August gold futures plummeted more than 2 percent to around $1,765 per ounce on the COMEX division of the New York Mercantile Exchange. This is the lowest level since December 2021.
The yellow metal is down more than 3 percent over the last week, adding to its year-to-date loss of about 3.5 percent. However, over the last 12 months, gold prices have held steady, sliding just 1.2 percent.
But the entire metals market is bleeding red ink on the first day back from the Fourth of July holiday.
August silver futures fell nearly 3 percent to just above $19 per ounce. August copper futures added to their immense losses, with the red metal declining more than 4 percent to $3.44 per pound. August platinum futures lost 2.4 percent to $850 an ounce, while August palladium futures erased roughly 2 percent to $1,900 per ounce.
The entire financial market hemorrhaged Tuesday, from stocks to bonds to commodities. But why?

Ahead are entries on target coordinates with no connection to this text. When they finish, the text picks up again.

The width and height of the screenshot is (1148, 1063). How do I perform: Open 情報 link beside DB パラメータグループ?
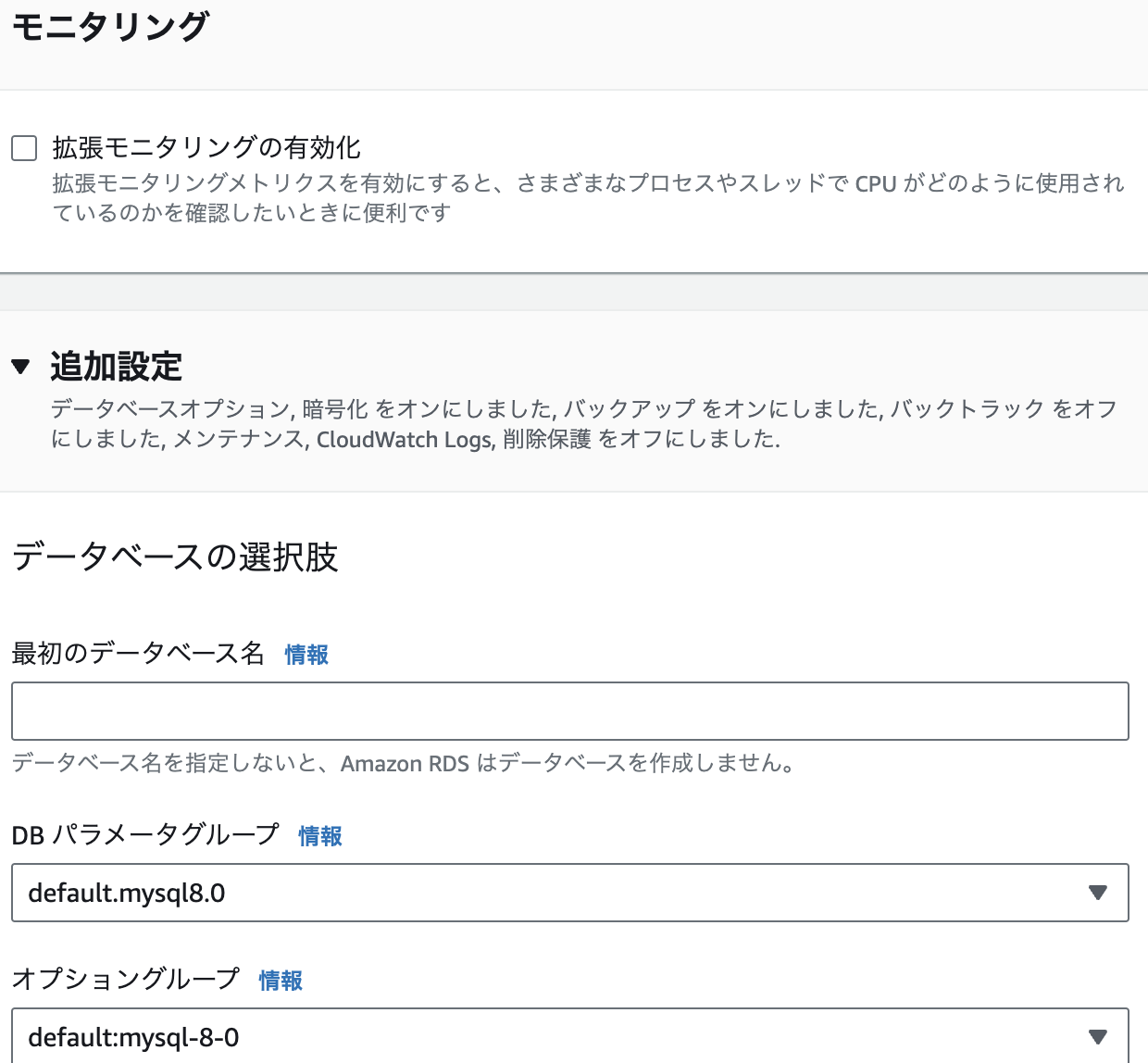click(x=318, y=836)
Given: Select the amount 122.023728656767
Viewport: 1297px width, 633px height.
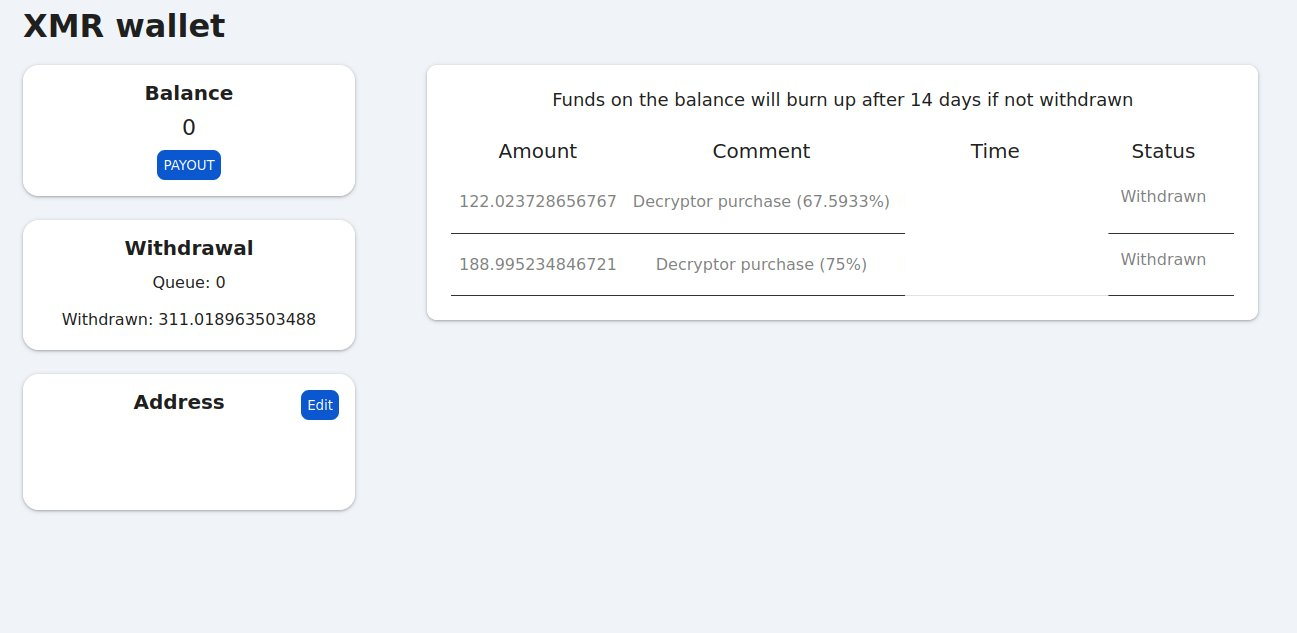Looking at the screenshot, I should pyautogui.click(x=538, y=201).
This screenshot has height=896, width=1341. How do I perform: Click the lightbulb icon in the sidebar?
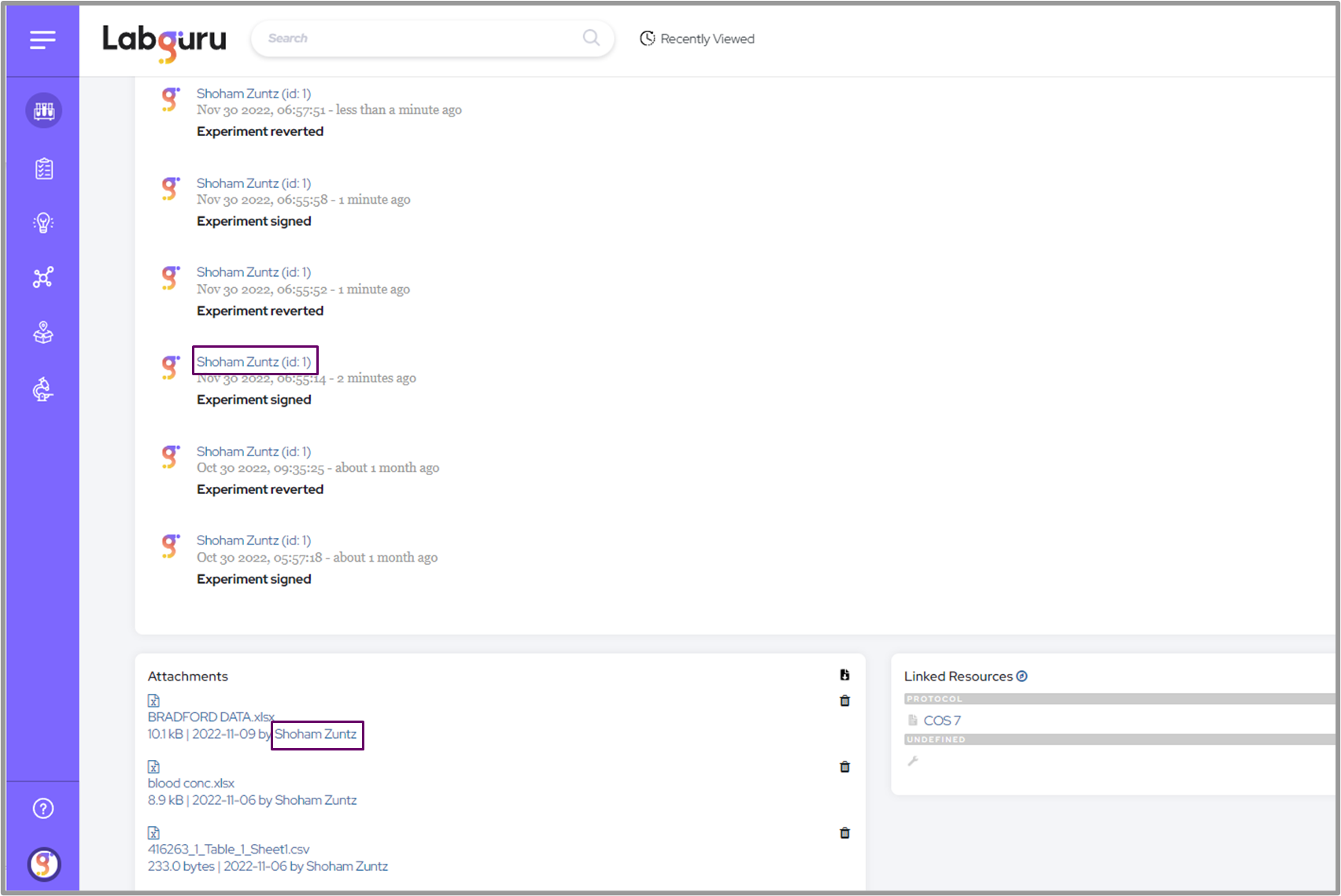point(43,223)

Gold Market Is Not Glittering
In recent weeks, concerns over economic growth have been the top theme in the broader financial markets, rivaling that of elevated inflation worries.
With more economists and Wall Street firms increasing the odds of an economic downturn or making a recession their baseline scenario, investors are responding by fleeing the stock markets and pouring into more conventional safe-haven assets. One of these has been the greenback.
The U.S. Dollar Index (DXY), which gauges the greenback against a basket of currencies, soared 1.45 percent to a more than 20-year high of 106.66. Year-to-date, the index has spiked more than 11 percent.
A stronger buck is typically bearish for dollar-denominated commodities because it makes it more expensive for foreign investors to purchase.
At the same time, experts purport that traders do want to hold the traditional hedge in their portfolios since it can function as a balancing tool amid growing uncertainty in the global economy and international financial markets.